• [Work task]: Could you please repeat all of the entries exactly as written?

• [Information shown]:
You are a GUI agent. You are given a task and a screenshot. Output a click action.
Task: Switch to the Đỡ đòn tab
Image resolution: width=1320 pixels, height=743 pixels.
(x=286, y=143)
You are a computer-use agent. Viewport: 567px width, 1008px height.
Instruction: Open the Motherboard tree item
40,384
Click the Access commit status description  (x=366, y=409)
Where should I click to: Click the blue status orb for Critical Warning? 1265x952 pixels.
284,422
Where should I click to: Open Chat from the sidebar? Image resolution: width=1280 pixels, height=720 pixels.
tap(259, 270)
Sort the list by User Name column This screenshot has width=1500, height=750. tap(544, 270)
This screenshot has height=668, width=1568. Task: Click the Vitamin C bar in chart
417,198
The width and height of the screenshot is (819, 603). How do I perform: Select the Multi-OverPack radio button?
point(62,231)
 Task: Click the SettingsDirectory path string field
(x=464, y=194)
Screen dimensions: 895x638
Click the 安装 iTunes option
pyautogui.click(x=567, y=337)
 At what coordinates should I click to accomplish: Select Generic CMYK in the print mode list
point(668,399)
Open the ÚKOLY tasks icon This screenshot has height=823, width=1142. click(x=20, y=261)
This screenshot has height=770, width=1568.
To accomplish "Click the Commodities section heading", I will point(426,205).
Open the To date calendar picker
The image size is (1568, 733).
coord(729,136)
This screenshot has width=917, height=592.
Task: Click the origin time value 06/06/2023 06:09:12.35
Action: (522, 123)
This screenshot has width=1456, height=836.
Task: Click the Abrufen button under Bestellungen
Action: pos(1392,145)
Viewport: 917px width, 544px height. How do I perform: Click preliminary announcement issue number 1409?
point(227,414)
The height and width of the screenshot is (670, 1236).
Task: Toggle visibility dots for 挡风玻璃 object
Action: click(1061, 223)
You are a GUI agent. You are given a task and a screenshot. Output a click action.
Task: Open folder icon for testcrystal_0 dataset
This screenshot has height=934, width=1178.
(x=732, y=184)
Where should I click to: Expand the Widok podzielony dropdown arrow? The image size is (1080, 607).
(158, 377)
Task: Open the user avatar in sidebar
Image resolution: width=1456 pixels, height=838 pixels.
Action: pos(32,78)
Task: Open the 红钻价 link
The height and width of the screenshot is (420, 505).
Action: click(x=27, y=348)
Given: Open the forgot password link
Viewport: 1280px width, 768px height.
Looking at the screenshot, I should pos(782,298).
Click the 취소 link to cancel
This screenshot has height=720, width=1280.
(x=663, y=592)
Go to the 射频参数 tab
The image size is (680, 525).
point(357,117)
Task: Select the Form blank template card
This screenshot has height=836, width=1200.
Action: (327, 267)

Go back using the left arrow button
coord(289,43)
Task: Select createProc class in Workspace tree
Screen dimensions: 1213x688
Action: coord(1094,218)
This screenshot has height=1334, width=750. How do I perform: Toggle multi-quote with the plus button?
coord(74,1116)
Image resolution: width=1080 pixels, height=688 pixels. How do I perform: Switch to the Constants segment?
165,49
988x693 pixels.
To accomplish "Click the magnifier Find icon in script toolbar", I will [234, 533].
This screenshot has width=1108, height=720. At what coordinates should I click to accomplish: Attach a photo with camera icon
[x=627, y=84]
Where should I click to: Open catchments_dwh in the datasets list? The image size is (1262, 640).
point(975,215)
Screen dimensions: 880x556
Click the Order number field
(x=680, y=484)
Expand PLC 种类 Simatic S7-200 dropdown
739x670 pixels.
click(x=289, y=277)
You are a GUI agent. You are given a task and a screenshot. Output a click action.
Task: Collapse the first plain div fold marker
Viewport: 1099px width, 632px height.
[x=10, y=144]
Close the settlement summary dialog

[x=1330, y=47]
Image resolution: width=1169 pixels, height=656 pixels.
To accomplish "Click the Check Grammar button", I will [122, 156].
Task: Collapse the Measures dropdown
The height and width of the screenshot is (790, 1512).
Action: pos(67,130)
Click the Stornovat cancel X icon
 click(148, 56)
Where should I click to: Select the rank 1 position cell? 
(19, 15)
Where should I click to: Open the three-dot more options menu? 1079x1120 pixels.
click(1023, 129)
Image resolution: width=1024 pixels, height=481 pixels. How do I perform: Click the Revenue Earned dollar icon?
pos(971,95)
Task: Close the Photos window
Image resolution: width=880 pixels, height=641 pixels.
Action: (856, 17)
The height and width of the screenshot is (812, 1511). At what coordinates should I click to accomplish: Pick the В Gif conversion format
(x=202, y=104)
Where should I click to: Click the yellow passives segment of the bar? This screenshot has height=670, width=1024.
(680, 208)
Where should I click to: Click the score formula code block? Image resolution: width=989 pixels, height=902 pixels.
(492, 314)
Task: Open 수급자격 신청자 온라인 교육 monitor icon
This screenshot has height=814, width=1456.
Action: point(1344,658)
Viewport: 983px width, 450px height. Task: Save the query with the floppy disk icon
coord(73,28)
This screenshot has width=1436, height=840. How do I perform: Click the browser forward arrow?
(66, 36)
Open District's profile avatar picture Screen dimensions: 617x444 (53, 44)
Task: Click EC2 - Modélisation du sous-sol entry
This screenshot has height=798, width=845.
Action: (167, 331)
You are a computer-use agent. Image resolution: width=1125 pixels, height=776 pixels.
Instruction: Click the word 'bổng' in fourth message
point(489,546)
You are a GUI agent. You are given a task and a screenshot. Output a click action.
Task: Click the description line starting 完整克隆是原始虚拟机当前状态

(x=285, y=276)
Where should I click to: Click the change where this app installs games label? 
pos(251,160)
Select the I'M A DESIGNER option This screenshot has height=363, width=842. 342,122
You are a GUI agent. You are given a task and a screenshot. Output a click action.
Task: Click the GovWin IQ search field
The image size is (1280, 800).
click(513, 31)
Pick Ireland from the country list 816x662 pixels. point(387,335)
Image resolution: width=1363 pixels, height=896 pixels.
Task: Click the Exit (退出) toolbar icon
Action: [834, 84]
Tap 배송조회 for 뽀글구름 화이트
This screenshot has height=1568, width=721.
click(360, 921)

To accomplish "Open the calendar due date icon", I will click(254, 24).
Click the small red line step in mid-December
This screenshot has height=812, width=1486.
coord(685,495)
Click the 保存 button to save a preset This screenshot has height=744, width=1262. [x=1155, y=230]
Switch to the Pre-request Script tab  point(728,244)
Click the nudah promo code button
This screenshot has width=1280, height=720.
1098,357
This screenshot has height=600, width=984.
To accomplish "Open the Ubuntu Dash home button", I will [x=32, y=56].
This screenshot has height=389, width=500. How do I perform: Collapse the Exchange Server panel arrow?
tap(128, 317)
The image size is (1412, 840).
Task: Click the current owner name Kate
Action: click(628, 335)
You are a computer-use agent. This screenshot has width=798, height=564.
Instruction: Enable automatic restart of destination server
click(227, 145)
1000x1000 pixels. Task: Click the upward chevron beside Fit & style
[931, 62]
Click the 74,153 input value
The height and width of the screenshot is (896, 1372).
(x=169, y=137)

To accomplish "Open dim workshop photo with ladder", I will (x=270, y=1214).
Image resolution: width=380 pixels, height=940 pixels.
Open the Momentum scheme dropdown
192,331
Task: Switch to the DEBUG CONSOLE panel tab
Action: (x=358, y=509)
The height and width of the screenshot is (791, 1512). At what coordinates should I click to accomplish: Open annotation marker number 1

• [Result below]:
You are a GUI agent. You are given a task and a screenshot. Output a click action.
Task: Switch to the Đỡ đòn tab
Image resolution: width=1320 pixels, height=743 pixels.
(x=286, y=143)
You are a computer-use agent. Viewport: 567px width, 1008px height.
Instruction: Open the Motherboard tree item
40,384
Click the Access commit status description  (x=366, y=409)
Where should I click to: Click the blue status orb for Critical Warning? 1265x952 pixels.
284,422
Where should I click to: Open Chat from the sidebar? Image resolution: width=1280 pixels, height=720 pixels.
tap(259, 270)
Sort the list by User Name column This screenshot has width=1500, height=750. tap(544, 270)
This screenshot has height=668, width=1568. Task: Click the Vitamin C bar in chart
417,198
The width and height of the screenshot is (819, 603). How do I perform: Select the Multi-OverPack radio button?
point(62,231)
 Task: Click the SettingsDirectory path string field
(x=464, y=194)
Screen dimensions: 895x638
Click the 安装 iTunes option
pyautogui.click(x=567, y=337)
 At what coordinates should I click to accomplish: Select Generic CMYK in the print mode list
point(668,399)
Open the ÚKOLY tasks icon This screenshot has height=823, width=1142. click(x=20, y=261)
This screenshot has height=770, width=1568.
To accomplish "Click the Commodities section heading", I will point(426,205).
Open the To date calendar picker
The image size is (1568, 733).
coord(729,136)
This screenshot has width=917, height=592.
Task: Click the origin time value 06/06/2023 06:09:12.35
Action: (522, 123)
This screenshot has width=1456, height=836.
Task: Click the Abrufen button under Bestellungen
Action: pos(1392,145)
Viewport: 917px width, 544px height. How do I perform: Click preliminary announcement issue number 1409?
point(227,414)
The height and width of the screenshot is (670, 1236).
Task: Toggle visibility dots for 挡风玻璃 object
Action: click(1061, 223)
You are a GUI agent. You are given a task and a screenshot. Output a click action.
Task: Open folder icon for testcrystal_0 dataset
This screenshot has height=934, width=1178.
(x=732, y=184)
Where should I click to: Expand the Widok podzielony dropdown arrow? The image size is (1080, 607).
(158, 377)
Task: Open the user avatar in sidebar
Image resolution: width=1456 pixels, height=838 pixels.
Action: pos(32,78)
Task: Open the 红钻价 link
The height and width of the screenshot is (420, 505).
Action: click(x=27, y=348)
Given: Open the forgot password link
Viewport: 1280px width, 768px height.
Looking at the screenshot, I should pos(782,298).
Click the 취소 link to cancel
This screenshot has height=720, width=1280.
(x=663, y=592)
Go to the 射频参数 tab
The image size is (680, 525).
point(357,117)
Task: Select the Form blank template card
This screenshot has height=836, width=1200.
Action: (327, 267)

Go back using the left arrow button
coord(289,43)
Task: Select createProc class in Workspace tree
Screen dimensions: 1213x688
Action: coord(1094,218)
This screenshot has height=1334, width=750. How do I perform: Toggle multi-quote with the plus button?
coord(74,1116)
Image resolution: width=1080 pixels, height=688 pixels. How do I perform: Switch to the Constants segment?
165,49
988x693 pixels.
To accomplish "Click the magnifier Find icon in script toolbar", I will [234, 533].
This screenshot has width=1108, height=720. At what coordinates should I click to accomplish: Attach a photo with camera icon
[x=627, y=84]
Where should I click to: Open catchments_dwh in the datasets list? The image size is (1262, 640).
point(975,215)
Screen dimensions: 880x556
Click the Order number field
(x=680, y=484)
Expand PLC 种类 Simatic S7-200 dropdown
739x670 pixels.
click(x=289, y=277)
You are a GUI agent. You are given a task and a screenshot. Output a click action.
Task: Collapse the first plain div fold marker
Viewport: 1099px width, 632px height.
[x=10, y=144]
Close the settlement summary dialog

[x=1330, y=47]
Image resolution: width=1169 pixels, height=656 pixels.
To accomplish "Click the Check Grammar button", I will [122, 156].
Task: Collapse the Measures dropdown
The height and width of the screenshot is (790, 1512).
Action: pos(67,130)
Click the Stornovat cancel X icon
 click(148, 56)
Where should I click to: Select the rank 1 position cell? 
(19, 15)
Where should I click to: Open the three-dot more options menu? 1079x1120 pixels.
click(1023, 129)
Image resolution: width=1024 pixels, height=481 pixels. How do I perform: Click the Revenue Earned dollar icon?
pos(971,95)
Task: Close the Photos window
Image resolution: width=880 pixels, height=641 pixels.
Action: (856, 17)
The height and width of the screenshot is (812, 1511). At what coordinates should I click to accomplish: Pick the В Gif conversion format
(x=202, y=104)
Where should I click to: Click the yellow passives segment of the bar? This screenshot has height=670, width=1024.
(680, 208)
Where should I click to: Click the score formula code block? Image resolution: width=989 pixels, height=902 pixels.
(492, 314)
Task: Open 수급자격 신청자 온라인 교육 monitor icon
This screenshot has height=814, width=1456.
Action: point(1344,658)
Viewport: 983px width, 450px height. Task: Save the query with the floppy disk icon
coord(73,28)
This screenshot has width=1436, height=840. How do I perform: Click the browser forward arrow?
(66, 36)
Open District's profile avatar picture Screen dimensions: 617x444 (53, 44)
Task: Click EC2 - Modélisation du sous-sol entry
This screenshot has height=798, width=845.
Action: (167, 331)
You are a computer-use agent. Image resolution: width=1125 pixels, height=776 pixels.
Instruction: Click the word 'bổng' in fourth message
point(489,546)
You are a GUI agent. You are given a task and a screenshot. Output a click action.
Task: Click the description line starting 完整克隆是原始虚拟机当前状态

(x=285, y=276)
Where should I click to: Click the change where this app installs games label? 
pos(251,160)
Select the I'M A DESIGNER option This screenshot has height=363, width=842. 342,122
You are a GUI agent. You are given a task and a screenshot. Output a click action.
Task: Click the GovWin IQ search field
The image size is (1280, 800).
click(513, 31)
Pick Ireland from the country list 816x662 pixels. point(387,335)
Image resolution: width=1363 pixels, height=896 pixels.
Task: Click the Exit (退出) toolbar icon
Action: [834, 84]
Tap 배송조회 for 뽀글구름 화이트
This screenshot has height=1568, width=721.
click(360, 921)

To accomplish "Open the calendar due date icon", I will click(254, 24).
Click the small red line step in mid-December
This screenshot has height=812, width=1486.
coord(685,495)
Click the 保存 button to save a preset This screenshot has height=744, width=1262. [x=1155, y=230]
Switch to the Pre-request Script tab  point(728,244)
Click the nudah promo code button
This screenshot has width=1280, height=720.
1098,357
This screenshot has height=600, width=984.
To accomplish "Open the Ubuntu Dash home button", I will [x=32, y=56].
This screenshot has height=389, width=500. How do I perform: Collapse the Exchange Server panel arrow?
tap(128, 317)
The image size is (1412, 840).
Task: Click the current owner name Kate
Action: click(628, 335)
You are a computer-use agent. This screenshot has width=798, height=564.
Instruction: Enable automatic restart of destination server
click(227, 145)
1000x1000 pixels. Task: Click the upward chevron beside Fit & style
[931, 62]
Click the 74,153 input value
The height and width of the screenshot is (896, 1372).
(x=169, y=137)

To accomplish "Open dim workshop photo with ladder", I will (x=270, y=1214).
Image resolution: width=380 pixels, height=940 pixels.
Open the Momentum scheme dropdown
192,331
Task: Switch to the DEBUG CONSOLE panel tab
Action: (x=358, y=509)
The height and width of the screenshot is (791, 1512). At what coordinates should I click to accomplish: Open annotation marker number 1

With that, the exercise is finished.